There have been many variations of
Comin' Thro' The Rye. The earliest is
The Duke of Buccleughs, published in 1690. The most well-known version, and the one quoted in today's crossword, was written in 1782 by Scottish poet Robert Burns. ("Gin" is a Scottish word meaning "if.") The poem is set to the melody of the old Scottish minstrel song
Comin' Frae The Town, which is also the tune to which we sing
Auld Lang Syne.
Johannes Brahms was 14 years younger than composer/pianist Clara Schumann, who was the wife of composer Robert Schumann. Was Brahms' and Schumann's relationship really platonic?
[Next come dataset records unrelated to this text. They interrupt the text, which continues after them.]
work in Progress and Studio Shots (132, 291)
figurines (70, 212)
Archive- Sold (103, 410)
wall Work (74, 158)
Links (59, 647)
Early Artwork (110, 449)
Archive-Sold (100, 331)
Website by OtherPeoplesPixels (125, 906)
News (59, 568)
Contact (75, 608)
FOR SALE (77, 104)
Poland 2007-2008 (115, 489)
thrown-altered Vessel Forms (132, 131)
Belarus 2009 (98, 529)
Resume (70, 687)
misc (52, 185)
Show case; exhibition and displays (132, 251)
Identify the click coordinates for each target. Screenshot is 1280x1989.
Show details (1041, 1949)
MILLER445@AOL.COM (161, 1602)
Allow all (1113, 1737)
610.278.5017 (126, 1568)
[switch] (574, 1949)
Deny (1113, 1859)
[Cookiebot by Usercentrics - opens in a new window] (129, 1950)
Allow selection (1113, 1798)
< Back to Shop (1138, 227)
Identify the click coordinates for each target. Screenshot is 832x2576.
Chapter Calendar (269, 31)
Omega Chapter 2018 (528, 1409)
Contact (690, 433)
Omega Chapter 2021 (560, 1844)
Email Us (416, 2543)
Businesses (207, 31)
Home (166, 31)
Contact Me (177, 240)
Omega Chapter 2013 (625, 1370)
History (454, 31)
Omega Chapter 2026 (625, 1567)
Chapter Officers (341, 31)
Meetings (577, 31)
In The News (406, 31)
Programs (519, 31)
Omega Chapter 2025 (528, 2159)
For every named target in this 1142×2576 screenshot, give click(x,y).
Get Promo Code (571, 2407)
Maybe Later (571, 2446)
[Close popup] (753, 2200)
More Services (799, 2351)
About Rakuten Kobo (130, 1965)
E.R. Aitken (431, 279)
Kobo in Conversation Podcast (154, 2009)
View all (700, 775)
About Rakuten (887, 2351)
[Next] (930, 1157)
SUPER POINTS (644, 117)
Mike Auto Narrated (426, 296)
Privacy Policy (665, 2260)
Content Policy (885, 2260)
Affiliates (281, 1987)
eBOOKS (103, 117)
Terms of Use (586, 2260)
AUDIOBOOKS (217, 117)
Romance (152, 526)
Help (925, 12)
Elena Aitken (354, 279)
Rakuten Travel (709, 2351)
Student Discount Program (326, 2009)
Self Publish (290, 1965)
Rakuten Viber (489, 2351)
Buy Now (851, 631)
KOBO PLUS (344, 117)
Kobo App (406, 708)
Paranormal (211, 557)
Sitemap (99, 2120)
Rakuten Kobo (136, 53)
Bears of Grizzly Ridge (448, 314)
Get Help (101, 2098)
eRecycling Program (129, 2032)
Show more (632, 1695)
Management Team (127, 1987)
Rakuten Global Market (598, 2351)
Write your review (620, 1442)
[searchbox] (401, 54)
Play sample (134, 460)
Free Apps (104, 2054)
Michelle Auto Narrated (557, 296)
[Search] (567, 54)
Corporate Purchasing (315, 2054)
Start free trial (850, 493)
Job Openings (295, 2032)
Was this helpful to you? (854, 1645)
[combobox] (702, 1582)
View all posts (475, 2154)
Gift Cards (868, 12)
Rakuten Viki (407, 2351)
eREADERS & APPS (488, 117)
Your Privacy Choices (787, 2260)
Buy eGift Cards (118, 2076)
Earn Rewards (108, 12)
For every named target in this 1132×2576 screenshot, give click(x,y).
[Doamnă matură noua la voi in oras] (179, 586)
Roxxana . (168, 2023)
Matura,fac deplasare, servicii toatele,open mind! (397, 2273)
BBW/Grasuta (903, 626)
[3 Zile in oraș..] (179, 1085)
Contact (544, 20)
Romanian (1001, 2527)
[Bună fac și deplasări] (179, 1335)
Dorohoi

A 2003 article in
The Guardian describes the relationship as a "splendid mess":
https://www.theguardian.com/music/2003/apr/26/classicalmusicandopera.artsfeatures2"Madre's hermana" is TIA, which is not used in English. "Diciembre follower" is ENERO, which is not used in English. "The same, in Paris" is EGALE, which is not used in English. "It meant nothing to Ravel" is RIEN, which is not used in English. And the crossword includes the much-overused words AIM, ERA, ERE, EEL, EAT, ECRU, OLE, OGRE, SST, STE and the Gillette razor ATRA. We also have RUER ("One who'd like to forget, maybe"). "Ruer," like "agape," "aroar," "asea" and "elhi," is a word I never see anywhere except in crossword puzzles.